DIRECTIONS FOR THIS TASK
Rewrite the listing below, changing every "Instruction" to "Directive" and leaving everything else as it is.

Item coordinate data
┌──

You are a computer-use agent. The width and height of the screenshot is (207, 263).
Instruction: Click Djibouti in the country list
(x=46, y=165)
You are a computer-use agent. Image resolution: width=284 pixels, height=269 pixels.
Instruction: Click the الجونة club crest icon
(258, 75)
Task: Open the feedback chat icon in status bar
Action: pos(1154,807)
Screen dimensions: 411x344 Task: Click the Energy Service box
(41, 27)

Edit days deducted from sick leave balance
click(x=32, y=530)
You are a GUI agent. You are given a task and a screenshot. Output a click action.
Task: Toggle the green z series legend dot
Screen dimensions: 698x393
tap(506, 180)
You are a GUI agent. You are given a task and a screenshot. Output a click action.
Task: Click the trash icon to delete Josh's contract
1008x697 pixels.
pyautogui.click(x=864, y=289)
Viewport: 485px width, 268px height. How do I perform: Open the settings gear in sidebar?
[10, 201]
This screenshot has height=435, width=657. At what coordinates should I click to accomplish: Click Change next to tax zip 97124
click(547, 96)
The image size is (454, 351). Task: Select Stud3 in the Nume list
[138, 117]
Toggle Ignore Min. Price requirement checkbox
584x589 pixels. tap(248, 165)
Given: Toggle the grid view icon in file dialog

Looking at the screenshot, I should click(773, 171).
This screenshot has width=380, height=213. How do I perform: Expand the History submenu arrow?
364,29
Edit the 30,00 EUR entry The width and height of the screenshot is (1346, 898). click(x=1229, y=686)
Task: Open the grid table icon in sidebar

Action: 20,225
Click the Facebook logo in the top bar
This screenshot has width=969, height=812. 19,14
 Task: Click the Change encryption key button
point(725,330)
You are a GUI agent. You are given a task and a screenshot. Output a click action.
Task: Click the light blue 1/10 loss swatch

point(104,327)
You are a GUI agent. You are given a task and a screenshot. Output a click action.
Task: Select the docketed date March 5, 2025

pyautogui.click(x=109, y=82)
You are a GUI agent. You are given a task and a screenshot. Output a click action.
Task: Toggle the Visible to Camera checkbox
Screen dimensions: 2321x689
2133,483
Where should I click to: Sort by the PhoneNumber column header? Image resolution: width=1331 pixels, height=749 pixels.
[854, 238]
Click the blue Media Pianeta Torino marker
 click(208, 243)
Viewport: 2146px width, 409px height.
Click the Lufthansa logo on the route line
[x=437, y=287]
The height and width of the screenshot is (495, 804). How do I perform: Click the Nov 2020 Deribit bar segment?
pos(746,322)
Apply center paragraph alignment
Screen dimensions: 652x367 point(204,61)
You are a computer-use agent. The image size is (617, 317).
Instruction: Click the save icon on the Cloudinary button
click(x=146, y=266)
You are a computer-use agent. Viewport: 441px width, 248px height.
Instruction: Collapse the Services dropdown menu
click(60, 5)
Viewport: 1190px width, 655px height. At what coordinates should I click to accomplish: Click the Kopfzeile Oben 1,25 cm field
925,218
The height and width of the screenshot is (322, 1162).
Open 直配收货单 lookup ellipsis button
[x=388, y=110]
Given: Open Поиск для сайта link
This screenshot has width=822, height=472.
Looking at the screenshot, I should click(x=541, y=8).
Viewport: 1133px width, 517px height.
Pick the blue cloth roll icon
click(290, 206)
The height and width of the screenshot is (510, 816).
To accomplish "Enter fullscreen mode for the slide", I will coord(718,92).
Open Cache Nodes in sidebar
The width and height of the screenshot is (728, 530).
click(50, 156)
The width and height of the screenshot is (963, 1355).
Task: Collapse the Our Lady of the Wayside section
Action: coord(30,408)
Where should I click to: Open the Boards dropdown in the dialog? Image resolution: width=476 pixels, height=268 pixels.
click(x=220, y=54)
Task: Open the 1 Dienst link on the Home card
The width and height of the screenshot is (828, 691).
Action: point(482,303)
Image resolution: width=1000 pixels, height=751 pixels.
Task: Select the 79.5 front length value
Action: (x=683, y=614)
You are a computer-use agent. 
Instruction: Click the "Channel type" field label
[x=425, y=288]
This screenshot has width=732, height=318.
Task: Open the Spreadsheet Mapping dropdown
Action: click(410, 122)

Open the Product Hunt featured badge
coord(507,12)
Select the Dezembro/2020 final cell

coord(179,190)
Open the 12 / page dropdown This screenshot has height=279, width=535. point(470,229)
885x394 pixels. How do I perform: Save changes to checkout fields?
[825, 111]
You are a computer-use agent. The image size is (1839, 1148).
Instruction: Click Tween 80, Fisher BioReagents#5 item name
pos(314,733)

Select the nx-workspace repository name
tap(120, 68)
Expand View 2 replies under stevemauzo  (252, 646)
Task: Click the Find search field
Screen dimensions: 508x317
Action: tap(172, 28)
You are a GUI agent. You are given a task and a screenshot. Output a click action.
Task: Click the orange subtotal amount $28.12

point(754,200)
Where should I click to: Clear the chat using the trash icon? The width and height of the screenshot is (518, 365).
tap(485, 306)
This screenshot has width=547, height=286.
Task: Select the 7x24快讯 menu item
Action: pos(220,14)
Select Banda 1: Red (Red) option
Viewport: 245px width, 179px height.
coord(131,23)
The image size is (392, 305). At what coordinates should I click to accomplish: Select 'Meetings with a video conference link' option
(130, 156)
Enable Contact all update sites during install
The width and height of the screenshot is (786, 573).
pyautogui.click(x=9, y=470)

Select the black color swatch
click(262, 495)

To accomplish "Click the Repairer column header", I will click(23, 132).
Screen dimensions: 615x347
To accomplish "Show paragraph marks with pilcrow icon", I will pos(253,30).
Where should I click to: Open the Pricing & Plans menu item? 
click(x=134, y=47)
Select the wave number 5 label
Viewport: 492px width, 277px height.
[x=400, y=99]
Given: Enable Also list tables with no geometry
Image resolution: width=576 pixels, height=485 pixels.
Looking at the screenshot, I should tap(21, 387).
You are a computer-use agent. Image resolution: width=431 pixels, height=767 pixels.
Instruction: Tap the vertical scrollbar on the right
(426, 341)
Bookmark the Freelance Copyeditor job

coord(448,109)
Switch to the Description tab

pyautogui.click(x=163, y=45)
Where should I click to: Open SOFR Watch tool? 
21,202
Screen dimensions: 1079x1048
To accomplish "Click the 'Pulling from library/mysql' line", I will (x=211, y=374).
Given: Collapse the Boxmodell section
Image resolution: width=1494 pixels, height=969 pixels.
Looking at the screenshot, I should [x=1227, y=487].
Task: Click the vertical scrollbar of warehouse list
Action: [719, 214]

└──

TASK ANSWER
You are a computer-use agent. The width and height of the screenshot is (207, 263).
Directive: Click Djibouti in the country list
(x=46, y=165)
You are a computer-use agent. Image resolution: width=284 pixels, height=269 pixels.
Directive: Click the الجونة club crest icon
(258, 75)
Task: Open the feedback chat icon in status bar
Action: pos(1154,807)
Screen dimensions: 411x344 Task: Click the Energy Service box
(41, 27)

Edit days deducted from sick leave balance
click(x=32, y=530)
You are a GUI agent. You are given a task and a screenshot. Output a click action.
Task: Toggle the green z series legend dot
Screen dimensions: 698x393
tap(506, 180)
You are a GUI agent. You are given a task and a screenshot. Output a click action.
Task: Click the trash icon to delete Josh's contract
1008x697 pixels.
pyautogui.click(x=864, y=289)
Viewport: 485px width, 268px height. How do I perform: Open the settings gear in sidebar?
[10, 201]
This screenshot has height=435, width=657. At what coordinates should I click to accomplish: Click Change next to tax zip 97124
click(547, 96)
The image size is (454, 351). Task: Select Stud3 in the Nume list
[138, 117]
Toggle Ignore Min. Price requirement checkbox
584x589 pixels. tap(248, 165)
Given: Toggle the grid view icon in file dialog

Looking at the screenshot, I should click(773, 171).
This screenshot has width=380, height=213. How do I perform: Expand the History submenu arrow?
364,29
Edit the 30,00 EUR entry The width and height of the screenshot is (1346, 898). click(x=1229, y=686)
Task: Open the grid table icon in sidebar

Action: 20,225
Click the Facebook logo in the top bar
This screenshot has width=969, height=812. 19,14
 Task: Click the Change encryption key button
point(725,330)
You are a GUI agent. You are given a task and a screenshot. Output a click action.
Task: Click the light blue 1/10 loss swatch

point(104,327)
You are a GUI agent. You are given a task and a screenshot. Output a click action.
Task: Select the docketed date March 5, 2025

pyautogui.click(x=109, y=82)
You are a GUI agent. You are given a task and a screenshot. Output a click action.
Task: Toggle the Visible to Camera checkbox
Screen dimensions: 2321x689
2133,483
Where should I click to: Sort by the PhoneNumber column header? Image resolution: width=1331 pixels, height=749 pixels.
[854, 238]
Click the blue Media Pianeta Torino marker
 click(208, 243)
Viewport: 2146px width, 409px height.
Click the Lufthansa logo on the route line
[x=437, y=287]
The height and width of the screenshot is (495, 804). How do I perform: Click the Nov 2020 Deribit bar segment?
pos(746,322)
Apply center paragraph alignment
Screen dimensions: 652x367 point(204,61)
You are a computer-use agent. The image size is (617, 317).
Directive: Click the save icon on the Cloudinary button
click(x=146, y=266)
You are a computer-use agent. Viewport: 441px width, 248px height.
Directive: Collapse the Services dropdown menu
click(60, 5)
Viewport: 1190px width, 655px height. At what coordinates should I click to accomplish: Click the Kopfzeile Oben 1,25 cm field
925,218
The height and width of the screenshot is (322, 1162).
Open 直配收货单 lookup ellipsis button
[x=388, y=110]
Given: Open Поиск для сайта link
This screenshot has width=822, height=472.
Looking at the screenshot, I should click(x=541, y=8).
Viewport: 1133px width, 517px height.
Pick the blue cloth roll icon
click(290, 206)
The height and width of the screenshot is (510, 816).
To accomplish "Enter fullscreen mode for the slide", I will coord(718,92).
Open Cache Nodes in sidebar
The width and height of the screenshot is (728, 530).
click(50, 156)
The width and height of the screenshot is (963, 1355).
Task: Collapse the Our Lady of the Wayside section
Action: coord(30,408)
Where should I click to: Open the Boards dropdown in the dialog? Image resolution: width=476 pixels, height=268 pixels.
click(x=220, y=54)
Task: Open the 1 Dienst link on the Home card
The width and height of the screenshot is (828, 691).
Action: point(482,303)
Image resolution: width=1000 pixels, height=751 pixels.
Task: Select the 79.5 front length value
Action: (x=683, y=614)
You are a computer-use agent. 
Directive: Click the "Channel type" field label
[x=425, y=288]
This screenshot has width=732, height=318.
Task: Open the Spreadsheet Mapping dropdown
Action: click(410, 122)

Open the Product Hunt featured badge
coord(507,12)
Select the Dezembro/2020 final cell

coord(179,190)
Open the 12 / page dropdown This screenshot has height=279, width=535. point(470,229)
885x394 pixels. How do I perform: Save changes to checkout fields?
[825, 111]
You are a computer-use agent. The image size is (1839, 1148).
Directive: Click Tween 80, Fisher BioReagents#5 item name
pos(314,733)

Select the nx-workspace repository name
tap(120, 68)
Expand View 2 replies under stevemauzo  (252, 646)
Task: Click the Find search field
Screen dimensions: 508x317
Action: tap(172, 28)
You are a GUI agent. You are given a task and a screenshot. Output a click action.
Task: Click the orange subtotal amount $28.12

point(754,200)
Where should I click to: Clear the chat using the trash icon? The width and height of the screenshot is (518, 365).
tap(485, 306)
This screenshot has width=547, height=286.
Task: Select the 7x24快讯 menu item
Action: pos(220,14)
Select Banda 1: Red (Red) option
Viewport: 245px width, 179px height.
coord(131,23)
The image size is (392, 305). At what coordinates should I click to accomplish: Select 'Meetings with a video conference link' option
(130, 156)
Enable Contact all update sites during install
The width and height of the screenshot is (786, 573).
pyautogui.click(x=9, y=470)

Select the black color swatch
click(262, 495)

To accomplish "Click the Repairer column header", I will click(23, 132).
Screen dimensions: 615x347
To accomplish "Show paragraph marks with pilcrow icon", I will pos(253,30).
Where should I click to: Open the Pricing & Plans menu item? 
click(x=134, y=47)
Select the wave number 5 label
Viewport: 492px width, 277px height.
[x=400, y=99]
Given: Enable Also list tables with no geometry
Image resolution: width=576 pixels, height=485 pixels.
Looking at the screenshot, I should tap(21, 387).
You are a computer-use agent. Image resolution: width=431 pixels, height=767 pixels.
Directive: Tap the vertical scrollbar on the right
(426, 341)
Bookmark the Freelance Copyeditor job

coord(448,109)
Switch to the Description tab

pyautogui.click(x=163, y=45)
Where should I click to: Open SOFR Watch tool? 
21,202
Screen dimensions: 1079x1048
To accomplish "Click the 'Pulling from library/mysql' line", I will (x=211, y=374).
Given: Collapse the Boxmodell section
Image resolution: width=1494 pixels, height=969 pixels.
Looking at the screenshot, I should [x=1227, y=487].
Task: Click the vertical scrollbar of warehouse list
Action: [719, 214]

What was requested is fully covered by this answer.